Le Dr Mossadegh, qui conteste cette juridiction s’y rend et plaide lui-même le 9 juin 1952 la cause de son pays . « L’Anglo-Iranian oil, était un Etat dans l’Etat. Tout était aux mains des anglais, l’Iran n’avait aucun droit de regard sur sa propre production et les prix, les recettes sont dissimulées à travers les malversations d’une double comptabilité démontrée, audit à l’appui. Cette affaire relève d’une juridiction iranienne ». Il obtiendra satisfaction lorsque, le 22 juillet 1952, la cour par 9 voix contre 5 se déclare incompétente.
La CIA et le M16 britannique mettent alors en place « l’opération Ajax », dont le but est de déstabiliser l’Iran et de renverser le Dr Mossadegh à travers un coup d’Etat avec le soutient d’un empereur d’opérette le Shah d’Iran Mohammad Reza Palavi.
Les affrontement entre pro et anti-monarchistes dégénèrent. Le 19 août 1953, 6000 figurants rémunérés par la CIA, marchent sur le palais impérial pour réclamer la démission du Dr Mossadegh, qui est arrêté et jeté en prison. Le Shah est ramené d’exil par les USA qui lui impose comme premier ministre le général de pacotille Fazlollah Zahédi. Ce dernier met en place une terrible répression contre les milieux nationalistes iraniens et une police politique , la Savak, sur le modèle de la Gestapo et laisse, les USA, les Britanniques, les français et les Hollandais, contrôler le pétrole iranien.
Le 6 mars 1967, trois malheureuses lignes annonceront dans la presse iranienne le décès du Dr Mossadegh. Considéré comme un martyr par son peuple, des milliers d’Iraniens se rendent chaque année sur sa tombe à Ahmad-Abad pour rendre hommage à sa mémoire.
Le Shah considéré comme un traître par son peuple fut renversé en 1979 par une révolution islamique. Il est mort en exil et fut enterré au Caire en Egypte. Son nom est aujourd’hui associé au fantochisme, à la traîtrise et à l’irresponsabilité. Mieux encore, le nom de REZA PALAVI, est porté aujourd’hui par des animaux comme les chiens dans les rues de Téhéran. Cela doit donner à réfléchir à tous ceux qui en Afrique, complotent avec l’étranger contre les intérêts de leur propre pays.
L’éviction du Dr Mossadegh consacre l’échec de la première tentative d’un pays du tiers monde d’acquérir la maîtrise de ses richesses naturelles.
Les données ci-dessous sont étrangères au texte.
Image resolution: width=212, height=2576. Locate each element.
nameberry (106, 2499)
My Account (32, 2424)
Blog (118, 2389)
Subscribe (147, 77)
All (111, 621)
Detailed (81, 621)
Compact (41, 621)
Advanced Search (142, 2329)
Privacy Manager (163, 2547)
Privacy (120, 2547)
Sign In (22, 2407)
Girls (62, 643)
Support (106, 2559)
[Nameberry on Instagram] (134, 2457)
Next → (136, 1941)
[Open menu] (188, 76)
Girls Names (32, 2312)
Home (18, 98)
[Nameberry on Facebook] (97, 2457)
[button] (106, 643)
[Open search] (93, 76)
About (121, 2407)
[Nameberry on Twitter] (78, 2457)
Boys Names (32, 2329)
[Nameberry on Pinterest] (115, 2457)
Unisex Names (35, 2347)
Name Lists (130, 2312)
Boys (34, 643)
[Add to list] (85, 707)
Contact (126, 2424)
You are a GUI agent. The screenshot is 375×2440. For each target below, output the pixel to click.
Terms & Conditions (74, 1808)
Cet événement a nourri la frustration et de profonds ressentiments chez les iraniens d’aujourd’hui qui considèrent les USA et leurs alliés arabes et occidentaux comme des êtres malfaisants avec lesquels aucun dialogue n’est possible.
Aujourd’hui, les Mossadegh se multiplient dans le tiers monde, comme Nasser hier en Egypte, ils ont pour noms : Evo Morales en Bolivie, Lula au Brésil, Hugo Chavez au vénézuéla, Laurent Gbagbo en Côte d’ivoire, Thabo Mbeki en Afrique du Sud, Abd el-Aziz Boutéflika en Algérie etc. La paix mondiale dépend aujourd’hui de la justice et du respect des autres dans les relations entre nations.
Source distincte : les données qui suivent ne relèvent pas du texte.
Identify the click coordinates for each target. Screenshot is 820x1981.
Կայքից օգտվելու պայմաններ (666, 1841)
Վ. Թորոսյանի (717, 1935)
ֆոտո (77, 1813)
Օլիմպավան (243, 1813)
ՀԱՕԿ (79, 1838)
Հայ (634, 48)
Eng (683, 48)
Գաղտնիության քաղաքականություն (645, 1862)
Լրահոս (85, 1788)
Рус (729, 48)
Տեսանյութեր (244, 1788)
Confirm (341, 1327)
L’arrogance des néo-gaullistes qui ont imposé des rebelles aux institutions de la Côte d’Ivoire et le ridicule comportement de la France à l’ONU visant à suspendre la constitution ivoirienne pour faire plaisir à la rébellion, nourrit déjà le dégoût et le ressentiment des ivoiriens contre la France néo-gaulliste, chiraquienne et sa coalition politico-rebelle, depuis l’échec du coup d’Etat du 19 septembre 2002, qui marque le début de la crise franco-ivoirienne.
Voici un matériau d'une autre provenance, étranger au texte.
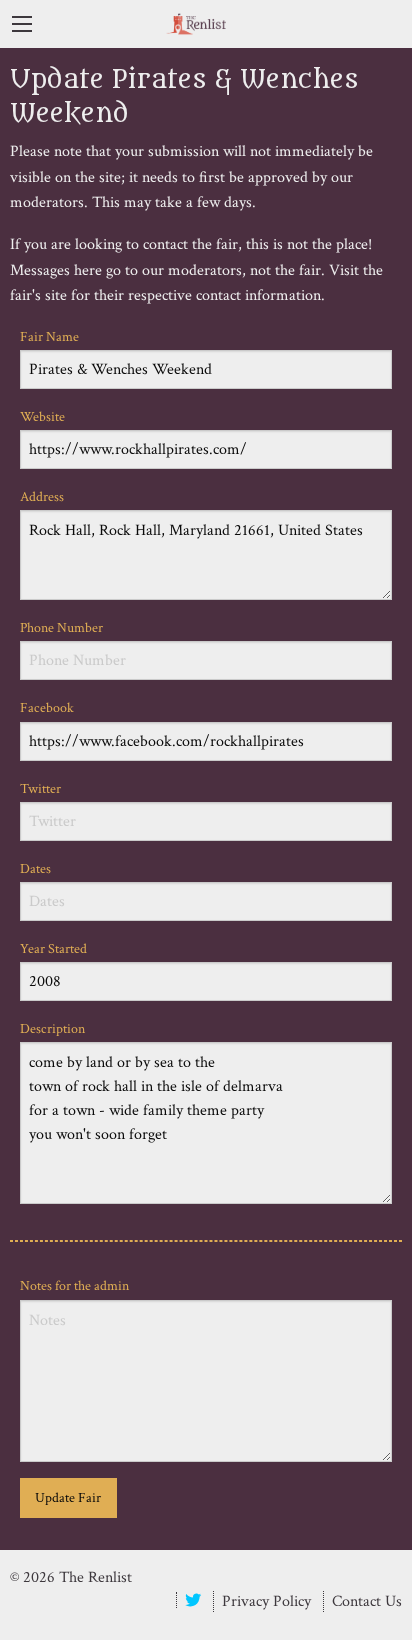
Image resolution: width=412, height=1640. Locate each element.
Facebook (47, 708)
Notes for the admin (74, 1286)
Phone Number (61, 628)
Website (42, 417)
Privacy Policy (266, 1601)
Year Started (53, 949)
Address (42, 497)
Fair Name (49, 337)
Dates (35, 869)
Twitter (40, 789)
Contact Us (367, 1601)
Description (52, 1029)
De Gaulle : Décolonisateur ou pas ?
Pour nous les Africains, le seul devoir moral que nous avons aujourd’hui vis à vis du gaullisme, c’est de contribuer à détruire le mythe de cette fausse croyance de légitimation du général De Gaulle comme décolonisateur, ami de l’Afrique et des africains. Nous allons démontrer ici le contraire pour permettre à notre jeunesse de regarder le gaullisme avec d’autres yeux .
Les petits bonimenteurs du messianisme et de la mystification gaullienne, veulent nous faire croire que dans le cadre de la décolonisation, De Gaulle avait vite compris les africains pour leur redonner la fierté et la liberté. En ce sens De Gaulle apparaît comme un messie attendu qui aurait fait en sorte que l’Africain soit soulagé de tous ses malheurs.
À en croire les exégètes du gaullisme, tout ce passe comme si l’autonomie interne que De Gaulle propose quand il revient au pouvoir en 1958 est le paradis pour les africains. C’est de la foutaise. Observez les colonies anglaises d’Afrique de la même période et vous comprendrez, Mesdames et Messieurs le ridicule des encenseurs, des troubadours et autres laudateurs mesquins du gaullisme.
La vérité est que le mot indépendance n’était pas prononcé à Brazzaville ainsi qu’à Conakry, c’est par la menace qu’il répond aux nationalistes guinéens. En terme plus précis De Gaulle ne constitue pas un magicien de la décolonisation et les rapports qu’il entretient avec la décolonisation sont des rapports de mépris qui doivent figurer en bonne place dans le livre noir du gaullisme.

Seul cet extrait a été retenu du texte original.